CHALLENGE A:
Copy the commit diff starting at "Hide file tree" and ending at "submission (see examples).", changing "submission" to "execution".

============

Merge pull request #707 from metrumresearchgroup/bootstrap/starting-data

`data` argument to `setup_bootstrap_run` and remove `nm_join` requirement
metrumresearchgroup · Sep 19, 2024 · 03bec34 · 03bec34
2 parents 0faf7b7 + 8ad89b9
commit 03bec34
Show file tree

Hide file tree

Showing 17 changed files with 782 additions and 113 deletions.
diff --git a/R/bootstrap-model.R b/R/bootstrap-model.R
@@ -6,14 +6,13 @@
 #' `remove_tables` arguments). The object returned from this must then be passed
 #' to [setup_bootstrap_run()] before submission (see examples).
 #'
-#' @param .mod a `bbr` model object
-#' @param .suffix a suffix for the bootstrap run directory. Will be prefixed by
+#' @param .mod A `bbr` model object.
+#' @param .suffix A suffix for the bootstrap run directory. Will be prefixed by
 #'  the model id of `.mod`.
 #' @inheritParams copy_model_from
 #' @param .inherit_tags If `TRUE`, the default, inherit any tags from `.mod`.
-#' @param remove_cov,remove_tables Logical (T/F). Optionally remove `$COVARIANCE`
+#' @param remove_cov,remove_tables If `TRUE`, the default, remove `$COVARIANCE`
 #'  and `$TABLE` records respectively, allowing for notably faster run times.
-#'  Both default to `TRUE`.
 #'
 #' @seealso [setup_bootstrap_run()] [summarize_bootstrap_run()]
 #' @examples
@@ -81,19 +80,30 @@ new_bootstrap_run <- function(
 #' objects, and the new datasets are sampled from the dataset defined in its
 #' `$DATA` record (i.e. `get_data_path(.boot_run)`).
 #'
+#' @param .boot_run A `bbi_nmboot_model` object.
+#' @param n Number of data sets and model runs to generate.
+#' @param strat_cols Columns to maintain proportion for stratification
+#' @param seed A numeric seed to set prior to resampling the data; use `NULL` to
+#'   avoid setting a seed.

============

CHALLENGE B:
How many lines of the rows below contain the word "what"? Reply with the number only.

============

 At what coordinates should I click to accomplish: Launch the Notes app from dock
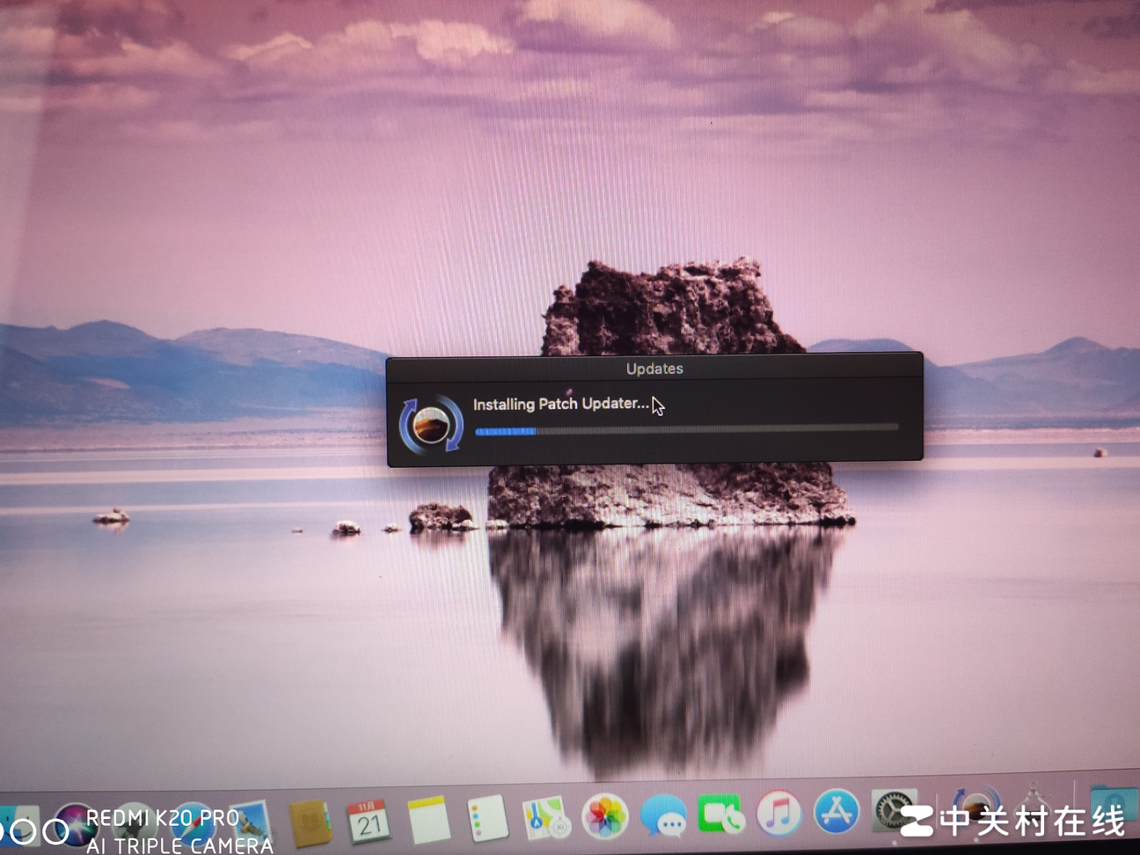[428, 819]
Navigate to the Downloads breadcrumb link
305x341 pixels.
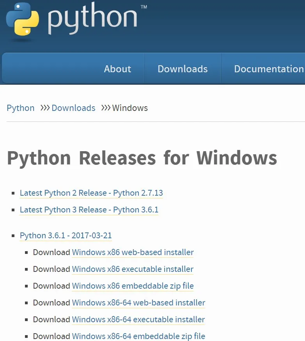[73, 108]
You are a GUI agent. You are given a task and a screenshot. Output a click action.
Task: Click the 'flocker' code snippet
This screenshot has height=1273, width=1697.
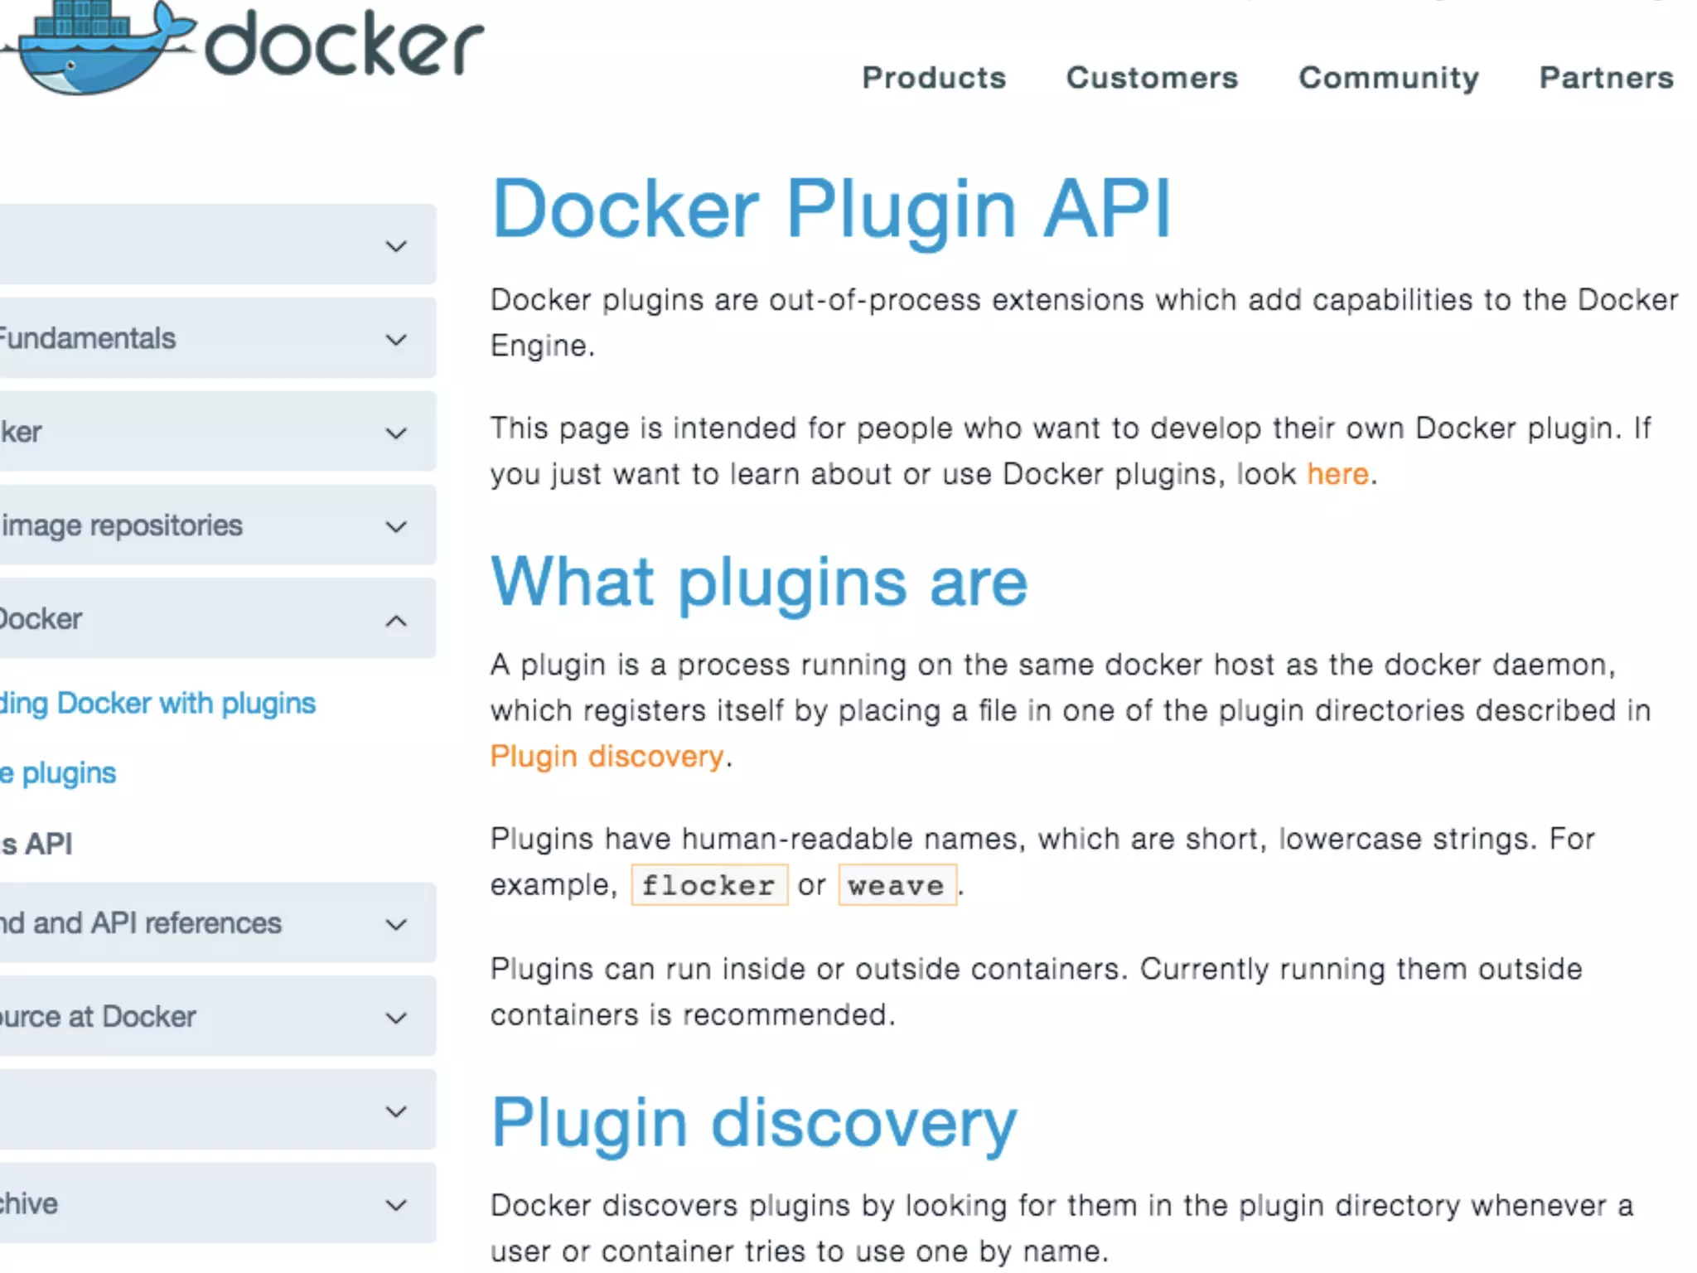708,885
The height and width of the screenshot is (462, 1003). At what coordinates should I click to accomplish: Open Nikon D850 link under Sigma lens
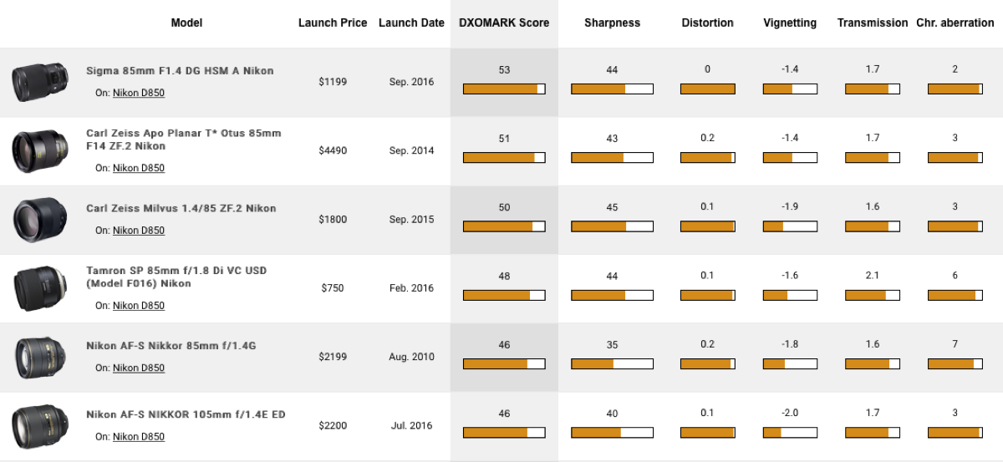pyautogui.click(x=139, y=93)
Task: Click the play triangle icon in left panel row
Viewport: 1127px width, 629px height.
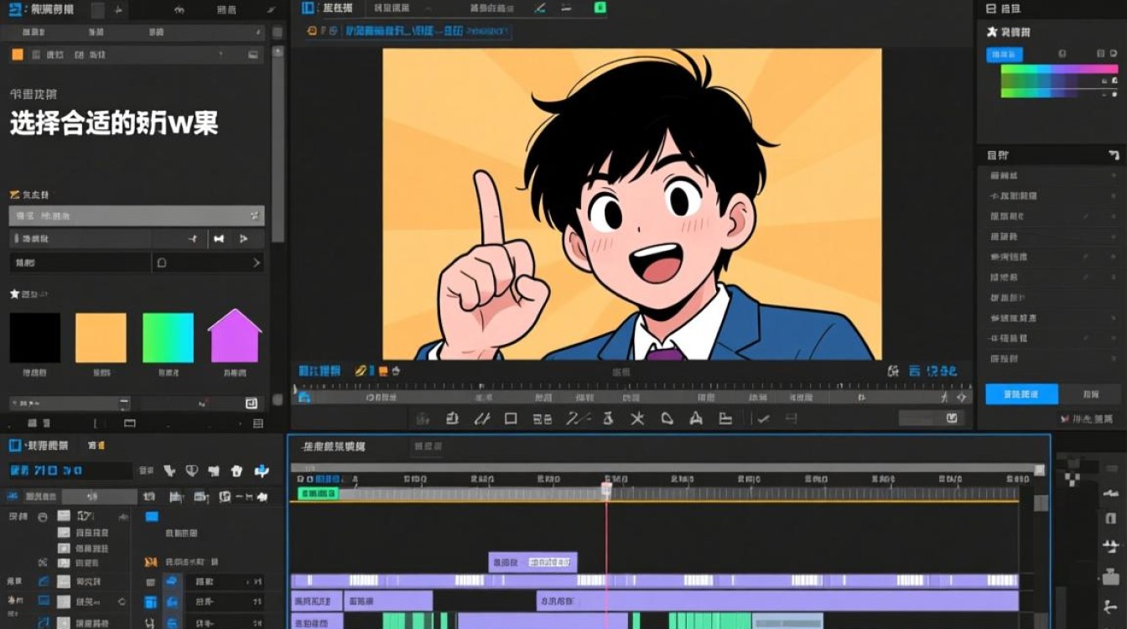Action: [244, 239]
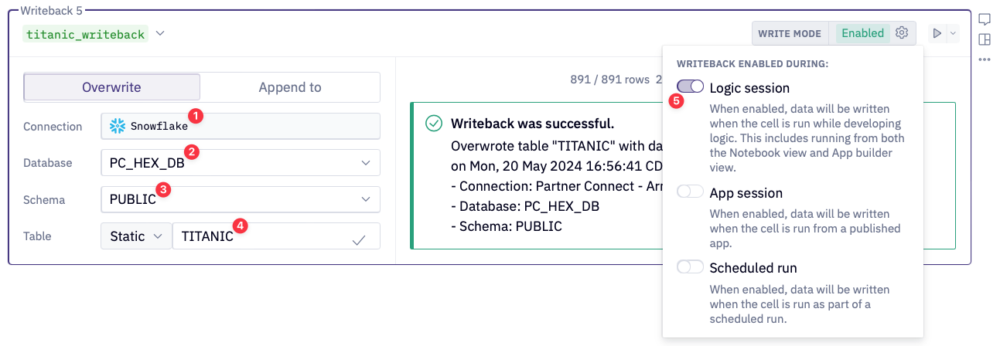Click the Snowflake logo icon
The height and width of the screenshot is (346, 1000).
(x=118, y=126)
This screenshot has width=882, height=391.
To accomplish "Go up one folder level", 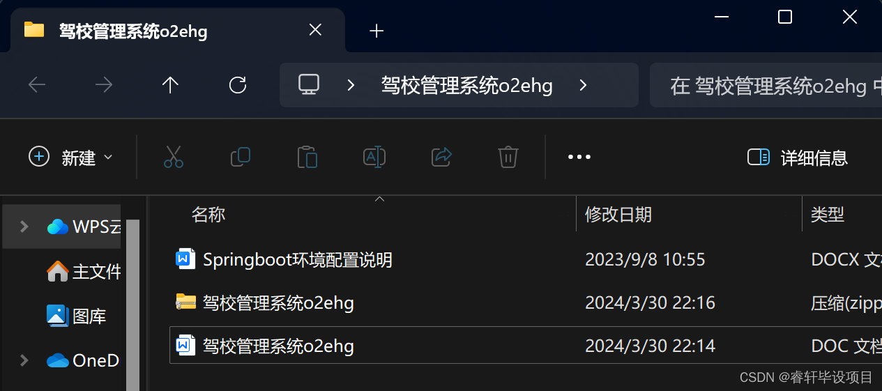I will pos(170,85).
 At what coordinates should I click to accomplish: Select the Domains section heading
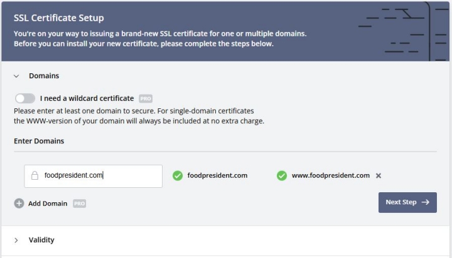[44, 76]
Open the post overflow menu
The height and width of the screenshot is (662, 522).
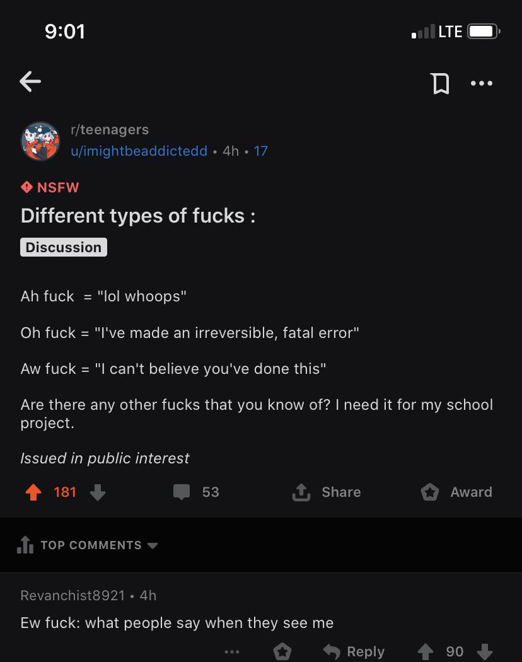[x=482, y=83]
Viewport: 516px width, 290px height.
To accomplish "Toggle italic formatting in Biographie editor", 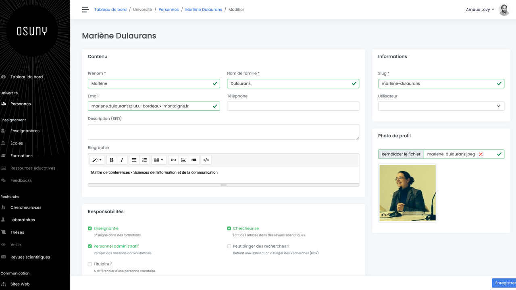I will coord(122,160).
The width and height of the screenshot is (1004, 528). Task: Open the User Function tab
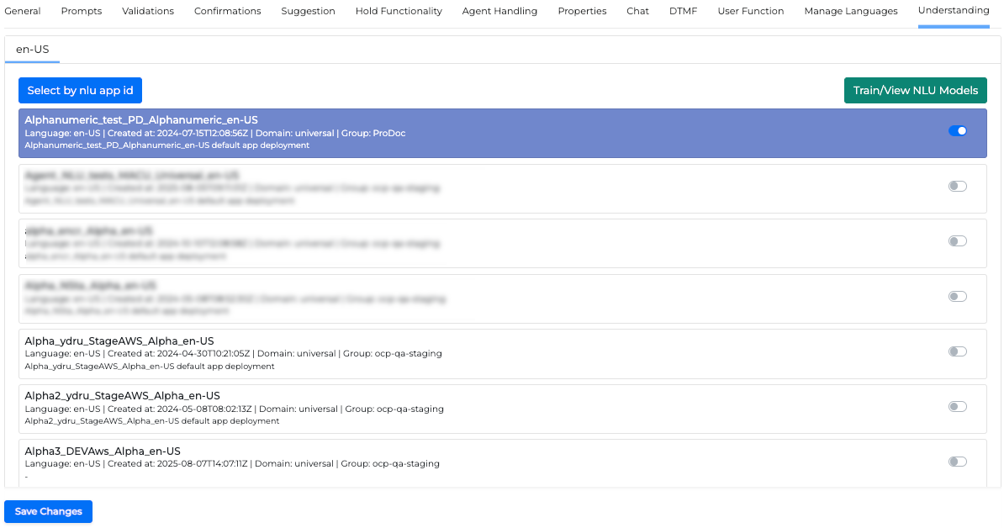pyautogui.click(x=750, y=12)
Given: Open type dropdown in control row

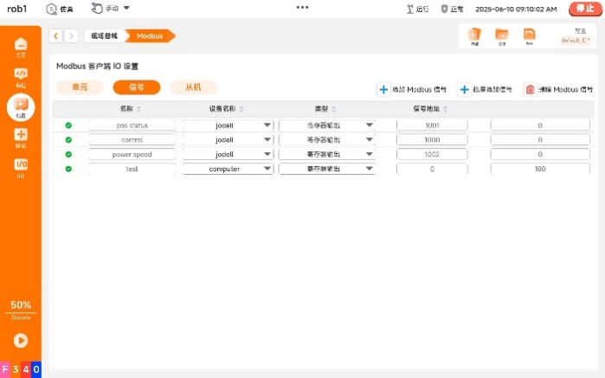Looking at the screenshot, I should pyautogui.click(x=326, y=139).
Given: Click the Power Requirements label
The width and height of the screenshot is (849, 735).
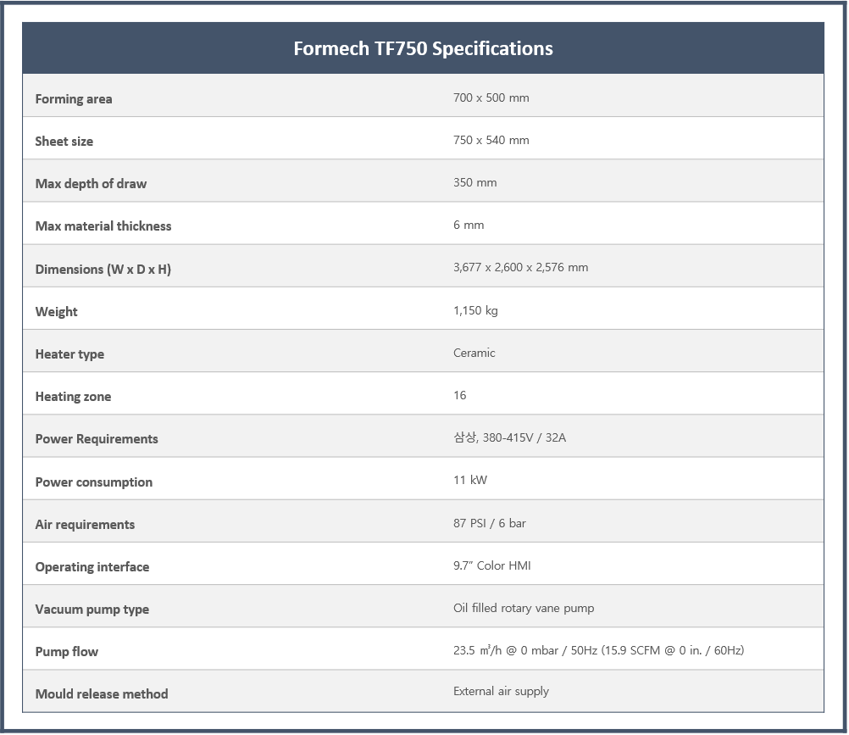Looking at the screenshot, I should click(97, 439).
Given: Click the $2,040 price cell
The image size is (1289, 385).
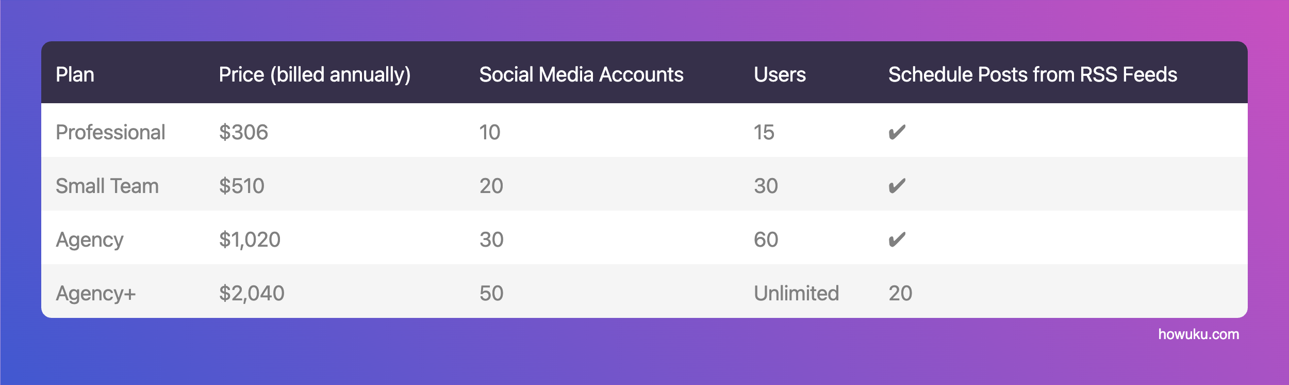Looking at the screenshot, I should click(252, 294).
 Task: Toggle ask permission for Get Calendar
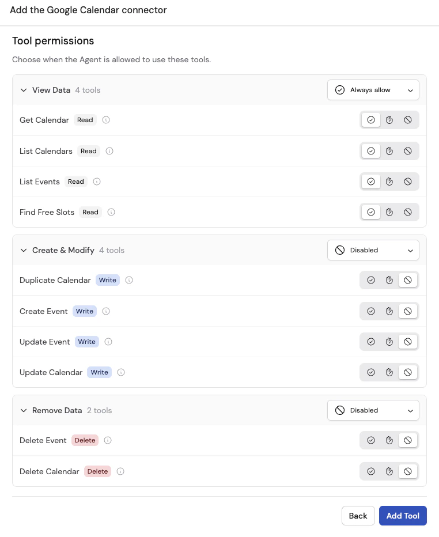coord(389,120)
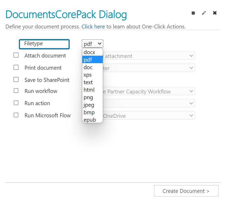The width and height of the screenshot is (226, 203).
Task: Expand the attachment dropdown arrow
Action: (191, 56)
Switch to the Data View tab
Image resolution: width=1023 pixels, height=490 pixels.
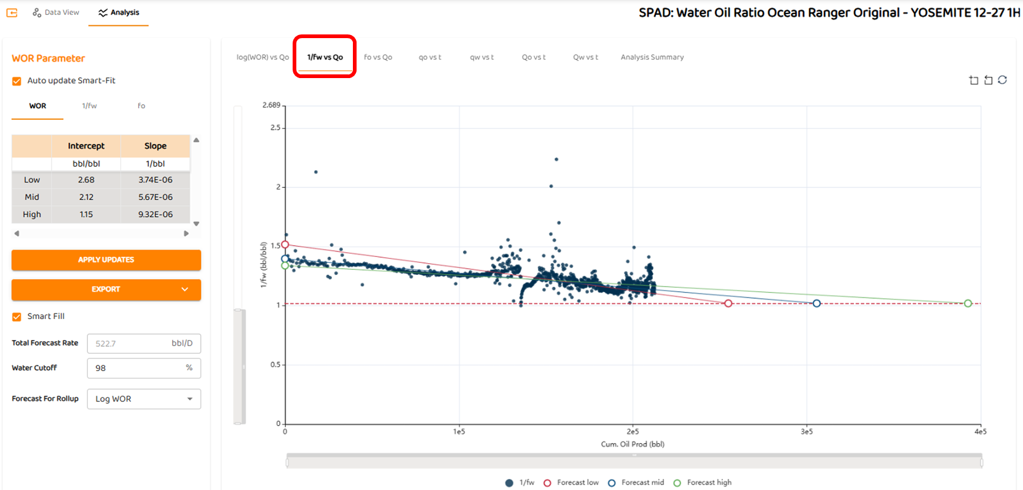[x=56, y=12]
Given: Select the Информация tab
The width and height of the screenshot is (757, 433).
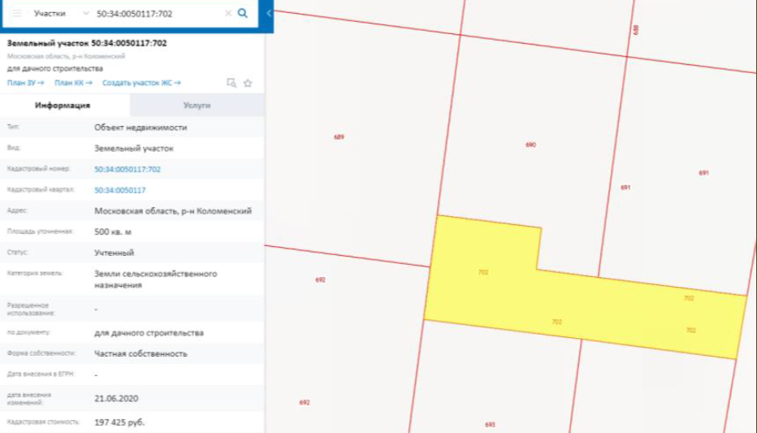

============

CORRECT OUTPUT A:
Hide file tree

Showing 17 changed files with 782 additions and 113 deletions.
diff --git a/R/bootstrap-model.R b/R/bootstrap-model.R
@@ -6,14 +6,13 @@
 #' `remove_tables` arguments). The object returned from this must then be passed
 #' to [setup_bootstrap_run()] before execution (see examples).

CORRECT OUTPUT B:
3